Alors que les responsables de la sécurité sociale commencent à multiplier interviews et apparitions dans les médias pour rappeler les déficits chroniques des caisses sociales et communiquer sur la nécessité de la refonte de ces caisses déficitaires, un document de la Banque Mondiale fait plutôt état d’une communication plutôt déficiente alors qu’elle devrait être « plus professionnelle ».
600.000 dollars, c’est en effet la somme allouée, dans le cadre du projet d’appui aux réformes de la sécurité sociale, à des agences de communication ou à des médias, pour la conception et la mise en œuvre d’une stratégie d’information et de communication autour de la réforme du système de la protection sociale.
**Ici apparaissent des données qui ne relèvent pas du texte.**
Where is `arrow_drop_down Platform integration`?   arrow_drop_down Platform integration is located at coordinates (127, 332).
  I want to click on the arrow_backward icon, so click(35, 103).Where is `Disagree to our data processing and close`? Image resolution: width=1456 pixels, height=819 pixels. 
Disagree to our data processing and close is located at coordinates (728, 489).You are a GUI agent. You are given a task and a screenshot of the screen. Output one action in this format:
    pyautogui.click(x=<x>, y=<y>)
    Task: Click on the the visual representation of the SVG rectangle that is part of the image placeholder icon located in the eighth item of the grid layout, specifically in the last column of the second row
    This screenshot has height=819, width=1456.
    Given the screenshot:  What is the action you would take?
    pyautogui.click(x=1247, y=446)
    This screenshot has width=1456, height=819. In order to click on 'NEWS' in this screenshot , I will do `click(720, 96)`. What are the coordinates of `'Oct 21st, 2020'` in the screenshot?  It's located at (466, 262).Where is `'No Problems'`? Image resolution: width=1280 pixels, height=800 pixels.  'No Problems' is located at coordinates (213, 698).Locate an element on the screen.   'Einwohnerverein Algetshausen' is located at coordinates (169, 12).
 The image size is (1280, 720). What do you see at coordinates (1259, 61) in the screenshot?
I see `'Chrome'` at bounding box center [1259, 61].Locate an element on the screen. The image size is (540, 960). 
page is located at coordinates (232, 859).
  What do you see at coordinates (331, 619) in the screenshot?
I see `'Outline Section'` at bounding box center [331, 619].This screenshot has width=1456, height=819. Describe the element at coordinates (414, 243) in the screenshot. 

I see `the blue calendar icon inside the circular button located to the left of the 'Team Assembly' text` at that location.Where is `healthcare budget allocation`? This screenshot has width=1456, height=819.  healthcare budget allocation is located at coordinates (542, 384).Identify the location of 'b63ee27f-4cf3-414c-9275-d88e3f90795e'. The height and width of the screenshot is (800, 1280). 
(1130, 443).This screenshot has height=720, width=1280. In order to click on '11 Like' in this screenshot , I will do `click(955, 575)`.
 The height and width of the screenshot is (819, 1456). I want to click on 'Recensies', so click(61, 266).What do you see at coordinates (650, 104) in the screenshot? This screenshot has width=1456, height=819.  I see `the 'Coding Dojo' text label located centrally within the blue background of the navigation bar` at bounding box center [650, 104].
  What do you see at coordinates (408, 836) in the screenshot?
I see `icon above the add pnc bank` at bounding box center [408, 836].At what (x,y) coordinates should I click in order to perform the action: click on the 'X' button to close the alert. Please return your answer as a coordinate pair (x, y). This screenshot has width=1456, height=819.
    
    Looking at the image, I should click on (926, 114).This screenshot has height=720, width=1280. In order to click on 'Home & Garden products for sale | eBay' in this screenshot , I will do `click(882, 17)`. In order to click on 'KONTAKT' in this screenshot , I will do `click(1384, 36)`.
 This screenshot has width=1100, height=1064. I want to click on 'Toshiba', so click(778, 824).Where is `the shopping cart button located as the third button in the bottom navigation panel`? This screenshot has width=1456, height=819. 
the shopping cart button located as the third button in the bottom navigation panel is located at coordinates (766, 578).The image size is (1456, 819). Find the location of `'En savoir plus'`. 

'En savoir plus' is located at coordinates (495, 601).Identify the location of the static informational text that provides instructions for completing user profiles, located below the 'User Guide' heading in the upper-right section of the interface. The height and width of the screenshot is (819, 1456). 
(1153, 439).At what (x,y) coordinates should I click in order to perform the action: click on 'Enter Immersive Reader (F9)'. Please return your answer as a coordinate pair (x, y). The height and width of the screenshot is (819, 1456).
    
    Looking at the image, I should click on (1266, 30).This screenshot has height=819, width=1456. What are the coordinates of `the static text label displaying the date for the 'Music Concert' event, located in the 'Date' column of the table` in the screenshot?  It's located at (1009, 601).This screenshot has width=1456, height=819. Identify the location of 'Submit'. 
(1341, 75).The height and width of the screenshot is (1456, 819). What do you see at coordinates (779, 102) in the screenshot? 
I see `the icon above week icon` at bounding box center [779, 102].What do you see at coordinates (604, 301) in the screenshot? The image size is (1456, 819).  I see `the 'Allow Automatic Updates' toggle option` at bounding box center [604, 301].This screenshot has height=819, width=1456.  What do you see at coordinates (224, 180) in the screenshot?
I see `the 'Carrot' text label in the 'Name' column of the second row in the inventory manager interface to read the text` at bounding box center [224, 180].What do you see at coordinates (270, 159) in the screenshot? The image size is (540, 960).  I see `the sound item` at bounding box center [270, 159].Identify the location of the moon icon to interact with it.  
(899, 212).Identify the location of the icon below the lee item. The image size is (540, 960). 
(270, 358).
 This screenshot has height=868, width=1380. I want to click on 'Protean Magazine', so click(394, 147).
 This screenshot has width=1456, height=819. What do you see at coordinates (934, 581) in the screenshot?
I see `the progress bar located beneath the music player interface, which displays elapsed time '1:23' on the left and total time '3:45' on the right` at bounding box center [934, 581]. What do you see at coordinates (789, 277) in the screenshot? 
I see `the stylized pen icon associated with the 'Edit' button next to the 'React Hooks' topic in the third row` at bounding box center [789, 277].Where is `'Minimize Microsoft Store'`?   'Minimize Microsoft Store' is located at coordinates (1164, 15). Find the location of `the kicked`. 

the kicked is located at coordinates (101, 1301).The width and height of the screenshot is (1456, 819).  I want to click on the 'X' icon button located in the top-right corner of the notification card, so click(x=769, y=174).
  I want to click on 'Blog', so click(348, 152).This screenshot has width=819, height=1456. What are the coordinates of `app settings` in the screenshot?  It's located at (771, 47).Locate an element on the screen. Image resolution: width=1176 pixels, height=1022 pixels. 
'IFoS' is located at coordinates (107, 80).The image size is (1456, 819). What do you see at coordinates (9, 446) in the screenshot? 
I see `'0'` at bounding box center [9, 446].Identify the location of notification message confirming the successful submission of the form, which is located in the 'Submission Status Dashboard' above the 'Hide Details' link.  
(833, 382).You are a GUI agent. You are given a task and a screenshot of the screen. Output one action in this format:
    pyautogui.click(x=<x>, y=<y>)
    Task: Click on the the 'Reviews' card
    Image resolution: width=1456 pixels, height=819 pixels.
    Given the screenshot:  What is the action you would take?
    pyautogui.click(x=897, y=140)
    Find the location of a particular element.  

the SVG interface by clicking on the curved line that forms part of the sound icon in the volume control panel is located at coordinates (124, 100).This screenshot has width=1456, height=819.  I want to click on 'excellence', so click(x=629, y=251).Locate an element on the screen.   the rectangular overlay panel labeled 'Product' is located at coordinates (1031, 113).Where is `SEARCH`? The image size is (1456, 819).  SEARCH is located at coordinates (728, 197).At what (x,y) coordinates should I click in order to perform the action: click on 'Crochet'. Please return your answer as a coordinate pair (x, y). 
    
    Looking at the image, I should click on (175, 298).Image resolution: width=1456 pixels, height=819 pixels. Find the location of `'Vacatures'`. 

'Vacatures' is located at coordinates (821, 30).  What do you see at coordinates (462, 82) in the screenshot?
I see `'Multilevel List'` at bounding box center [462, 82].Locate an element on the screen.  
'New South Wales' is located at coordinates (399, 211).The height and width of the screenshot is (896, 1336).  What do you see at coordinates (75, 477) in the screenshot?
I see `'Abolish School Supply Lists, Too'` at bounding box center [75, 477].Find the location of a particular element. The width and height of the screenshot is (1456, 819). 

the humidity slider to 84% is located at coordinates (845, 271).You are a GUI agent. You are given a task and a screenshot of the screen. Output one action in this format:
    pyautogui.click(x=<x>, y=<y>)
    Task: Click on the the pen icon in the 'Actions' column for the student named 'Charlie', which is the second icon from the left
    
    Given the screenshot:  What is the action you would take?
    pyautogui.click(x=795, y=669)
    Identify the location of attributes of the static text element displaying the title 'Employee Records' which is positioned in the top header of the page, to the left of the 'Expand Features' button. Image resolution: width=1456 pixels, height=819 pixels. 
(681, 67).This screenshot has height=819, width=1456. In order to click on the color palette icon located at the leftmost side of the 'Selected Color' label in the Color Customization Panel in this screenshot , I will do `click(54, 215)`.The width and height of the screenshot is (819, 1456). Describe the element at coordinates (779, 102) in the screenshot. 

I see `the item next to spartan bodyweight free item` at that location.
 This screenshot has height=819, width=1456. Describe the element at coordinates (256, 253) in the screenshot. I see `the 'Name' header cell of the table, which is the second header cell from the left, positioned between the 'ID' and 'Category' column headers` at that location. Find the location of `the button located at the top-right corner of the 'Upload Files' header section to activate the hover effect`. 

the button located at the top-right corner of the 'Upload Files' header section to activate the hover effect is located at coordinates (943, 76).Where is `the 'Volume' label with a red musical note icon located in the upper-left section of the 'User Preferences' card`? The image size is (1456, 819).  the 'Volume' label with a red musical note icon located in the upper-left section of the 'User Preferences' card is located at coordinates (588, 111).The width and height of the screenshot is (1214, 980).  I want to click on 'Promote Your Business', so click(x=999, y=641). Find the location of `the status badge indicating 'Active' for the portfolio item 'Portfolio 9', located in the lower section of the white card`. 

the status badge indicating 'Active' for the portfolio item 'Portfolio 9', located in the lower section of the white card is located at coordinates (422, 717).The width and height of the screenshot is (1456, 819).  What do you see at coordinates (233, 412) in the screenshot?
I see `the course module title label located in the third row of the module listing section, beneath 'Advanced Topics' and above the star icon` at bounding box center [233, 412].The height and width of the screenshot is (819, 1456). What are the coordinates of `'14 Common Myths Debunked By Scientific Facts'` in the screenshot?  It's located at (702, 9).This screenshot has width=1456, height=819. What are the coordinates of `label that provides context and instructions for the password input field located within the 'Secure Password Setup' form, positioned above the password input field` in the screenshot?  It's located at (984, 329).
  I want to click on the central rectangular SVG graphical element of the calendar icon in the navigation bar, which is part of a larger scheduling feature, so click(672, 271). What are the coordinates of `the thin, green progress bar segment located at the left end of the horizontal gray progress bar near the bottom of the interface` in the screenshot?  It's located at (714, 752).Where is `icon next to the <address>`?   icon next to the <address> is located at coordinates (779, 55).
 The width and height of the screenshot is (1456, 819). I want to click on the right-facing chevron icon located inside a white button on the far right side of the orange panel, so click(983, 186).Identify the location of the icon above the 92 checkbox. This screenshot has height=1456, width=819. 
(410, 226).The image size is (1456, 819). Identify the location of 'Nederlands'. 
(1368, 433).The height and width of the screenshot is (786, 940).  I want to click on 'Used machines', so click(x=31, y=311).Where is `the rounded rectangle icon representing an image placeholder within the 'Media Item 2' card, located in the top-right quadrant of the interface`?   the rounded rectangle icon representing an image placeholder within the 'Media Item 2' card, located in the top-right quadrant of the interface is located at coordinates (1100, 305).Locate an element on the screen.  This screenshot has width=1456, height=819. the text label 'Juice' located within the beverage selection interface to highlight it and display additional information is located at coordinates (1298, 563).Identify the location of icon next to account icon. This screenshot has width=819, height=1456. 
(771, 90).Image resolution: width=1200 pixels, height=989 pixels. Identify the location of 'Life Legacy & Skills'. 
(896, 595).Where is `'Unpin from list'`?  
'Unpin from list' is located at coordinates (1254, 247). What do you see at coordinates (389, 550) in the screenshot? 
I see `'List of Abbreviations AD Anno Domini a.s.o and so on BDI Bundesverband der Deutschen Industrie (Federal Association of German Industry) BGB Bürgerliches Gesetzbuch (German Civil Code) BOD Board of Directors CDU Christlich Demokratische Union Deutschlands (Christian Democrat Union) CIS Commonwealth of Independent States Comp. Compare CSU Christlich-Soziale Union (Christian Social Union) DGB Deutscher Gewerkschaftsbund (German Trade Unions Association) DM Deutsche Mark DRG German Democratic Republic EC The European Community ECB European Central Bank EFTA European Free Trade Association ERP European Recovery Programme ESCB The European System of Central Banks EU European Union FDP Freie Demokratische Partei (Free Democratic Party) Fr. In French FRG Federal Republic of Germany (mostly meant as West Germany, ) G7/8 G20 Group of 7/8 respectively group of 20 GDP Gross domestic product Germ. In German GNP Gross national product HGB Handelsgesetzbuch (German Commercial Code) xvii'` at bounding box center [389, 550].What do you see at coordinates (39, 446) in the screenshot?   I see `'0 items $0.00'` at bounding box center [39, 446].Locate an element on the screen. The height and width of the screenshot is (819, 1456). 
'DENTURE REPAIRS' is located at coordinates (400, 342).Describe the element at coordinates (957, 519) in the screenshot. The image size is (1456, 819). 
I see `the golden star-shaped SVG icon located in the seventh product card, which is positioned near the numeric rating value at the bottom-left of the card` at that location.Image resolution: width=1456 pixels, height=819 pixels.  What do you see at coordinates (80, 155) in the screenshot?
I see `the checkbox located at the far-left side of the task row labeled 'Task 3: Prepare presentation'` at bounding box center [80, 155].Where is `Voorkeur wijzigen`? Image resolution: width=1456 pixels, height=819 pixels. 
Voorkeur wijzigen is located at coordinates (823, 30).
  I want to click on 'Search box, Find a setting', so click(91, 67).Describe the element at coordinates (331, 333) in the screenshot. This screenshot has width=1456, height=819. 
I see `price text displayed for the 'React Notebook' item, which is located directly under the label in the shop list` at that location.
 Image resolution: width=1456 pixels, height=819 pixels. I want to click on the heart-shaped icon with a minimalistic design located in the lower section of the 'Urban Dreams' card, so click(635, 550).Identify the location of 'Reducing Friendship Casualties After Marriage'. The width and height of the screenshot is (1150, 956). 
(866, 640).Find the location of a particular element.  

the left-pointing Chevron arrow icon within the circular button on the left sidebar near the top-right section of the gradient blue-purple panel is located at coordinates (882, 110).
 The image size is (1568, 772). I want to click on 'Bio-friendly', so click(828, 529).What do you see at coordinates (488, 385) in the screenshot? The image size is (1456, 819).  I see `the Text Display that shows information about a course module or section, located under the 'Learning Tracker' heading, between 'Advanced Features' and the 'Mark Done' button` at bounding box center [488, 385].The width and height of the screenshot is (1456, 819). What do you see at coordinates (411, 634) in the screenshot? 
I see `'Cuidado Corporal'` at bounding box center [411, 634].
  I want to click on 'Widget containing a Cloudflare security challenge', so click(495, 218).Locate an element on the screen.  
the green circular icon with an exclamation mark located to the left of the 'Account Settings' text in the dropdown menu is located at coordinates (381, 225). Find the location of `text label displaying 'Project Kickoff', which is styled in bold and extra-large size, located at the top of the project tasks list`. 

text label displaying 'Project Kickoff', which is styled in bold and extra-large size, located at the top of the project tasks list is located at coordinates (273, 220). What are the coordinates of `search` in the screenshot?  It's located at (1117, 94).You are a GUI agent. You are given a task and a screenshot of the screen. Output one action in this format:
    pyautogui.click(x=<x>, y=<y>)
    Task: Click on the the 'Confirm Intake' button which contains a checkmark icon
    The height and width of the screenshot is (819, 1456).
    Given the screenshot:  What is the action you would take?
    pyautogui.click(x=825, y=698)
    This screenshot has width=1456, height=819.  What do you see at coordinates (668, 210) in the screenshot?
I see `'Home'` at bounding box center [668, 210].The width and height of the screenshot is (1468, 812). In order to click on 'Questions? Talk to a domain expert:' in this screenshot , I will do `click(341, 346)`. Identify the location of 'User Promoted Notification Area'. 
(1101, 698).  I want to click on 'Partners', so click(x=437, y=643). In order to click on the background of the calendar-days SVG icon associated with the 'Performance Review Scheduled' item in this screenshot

Le projet en question est financé par 1.000.000 dollars d’autofinancement et de 4.700.000 dollars en provenance du Fonds pour la transition dans la région MENA. La Banque Mondiale en plus de son rôle d’administrateur du Fonds est ici l’organe d’appui à l’exécution du projet.
C’est que, durant la période du projet (novembre 2013, décembre 2016), la Banque Mondiale, en sa qualité d’organisme d’appui à l’exécution, « aidera à préparer/évaluer, suivre et rendre compte du projet, conformément à ses propres politiques et procédures et en collaboration avec ces pays. »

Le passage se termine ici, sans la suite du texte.